[Texto do documento]:
# # #

Muitas vezes, é admitido, mesmo por aqueles avessos à doutrina da criação, que o Cristianismo introduziu a ideia do valor inerente da personalidade humana. Agora, na medida em que é verdade que o Cristianismo representa o valor da personalidade como tal, ele não introduziu, mas reintroduziu. Aqui, como em outros lugares, o Cristianismo tem sido restaurador de um teísmo original. A doutrina da criação é o próprio pressuposto da obra de Cristo. Ele veio para devolver ao homem a imagem de Deus em plenitude (Colossenses 3:10; Efésios 4:24).
Enquanto isso, devemos observar que até mesmo o pecado não apaga a imagem de Deus no homem inteiramente.[1] O homem permanece, mesmo como um pecador, portador da imagem de Deus no sentido mais amplo do termo. Por cauda disso permanece o fato de que o homem, sempre que o encontramos, é o portador da imagem de Deus que torna a vida humana por si sacrossanta.
É este fato que nos permite respeitar a vida humana em geral. É este fato que nos permite respeitar-nos. É este fato que faz do autorrespeito um direito humano. Devemos respeitar a nós mesmos, porque não somos de nós mesmos.

# # #

[Dados registrados]:
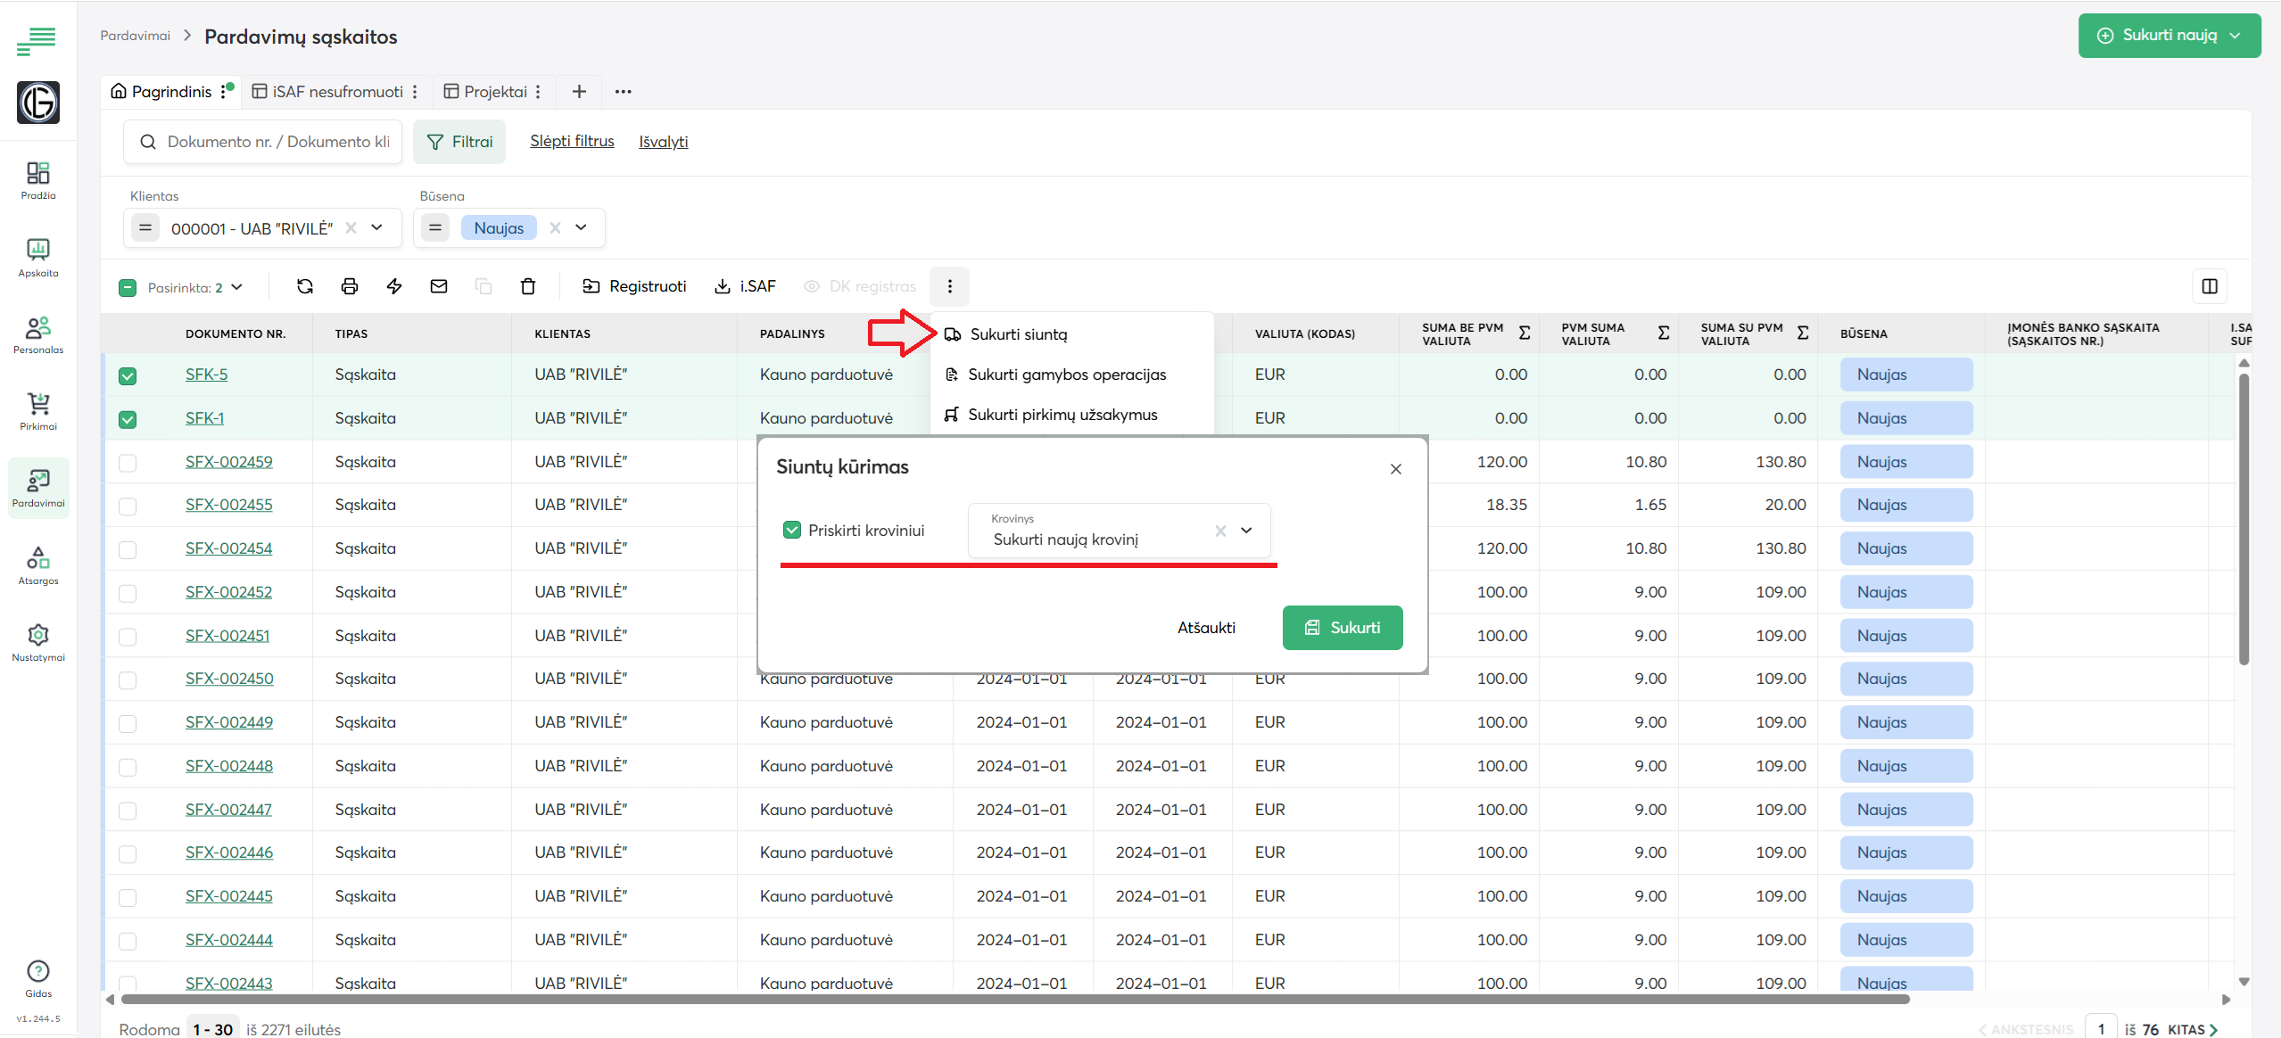Image resolution: width=2281 pixels, height=1038 pixels.
Task: Click the horizontal table scrollbar
Action: 1015,1000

# # #

[Exercícios]:
A. As afirmações abaixo concordam com o texto sobre a imagem de Deus? Responda sim ou não a cada uma e cite literalmente as palavras do texto que decidem a questão.
(i) O Cristianismo introduziu pela primeira vez a ideia do valor da personalidade humana.
(ii) O pecado apaga por completo a imagem de Deus no homem.
(iii) O autorrespeito é apresentado como um direito humano.
B. Prossiga com o texto sobre a imagem de Deus a partir do ponto em que ele termina.
A listagem não tem relação alguma com o texto.

[Problemas resolvidos]:
A.
(i) Não: "ele não introduziu, mas reintroduziu."
(ii) Não: "até mesmo o pecado não apaga a imagem de Deus no homem inteiramente."
(iii) Sim: "É este fato que faz do autorrespeito um direito humano."

B.
Mas o fato de que a imagem de Deus no homem é o único objeto possível de respeito por ele, envolve o fato de que somente um Cristão pode realmente respeitar a vida humana, de modo geral, e apenas um Cristão entende perfeitamente o que significa ter autorrespeito. O autorrespeito Cristão é o único verdadeiro autorrespeito humano. Apenas um Cristão realmente reconhece a imagem de Deus no homem. Ele, além disso, se alegra com o fato de que por meio de Cristo aquela imagem de Deus foi restaurada para ele no sentido mais estrito, ou seja, que mais uma vez ele tem verdadeiro conhecimento, justiça e santidade. Todo Cristão, mesmo aquele da menor posição social possível carrega em seu seio a consciência de ser um real portador da imagem de Deus.
Assim, o instinto natural de autopreservação é moralizado. Paulo reconhece que “nenhum homem jamais odiou a própria carne”, como algo que é verdadeiramente humano. No entanto, ele logo acrescenta: “antes a alimenta e sustenta, como também Cristo à Igreja” (Efésios 5:29). Assim, até mesmo a vida corpórea é trazida em conexão direta com a obra de Cristo. E isso é compatível com o ensino geral de Paulo de que o corpo é o templo do Espírito Santo. Encontramos, então, que o autorrespeito Cristão é o único verdadeiro autorrespeito humano e que esse autorrespeito é o reconhecimento da imagem de Deus em nós mesmos. Nós amamos a nós mesmos por causa de Deus.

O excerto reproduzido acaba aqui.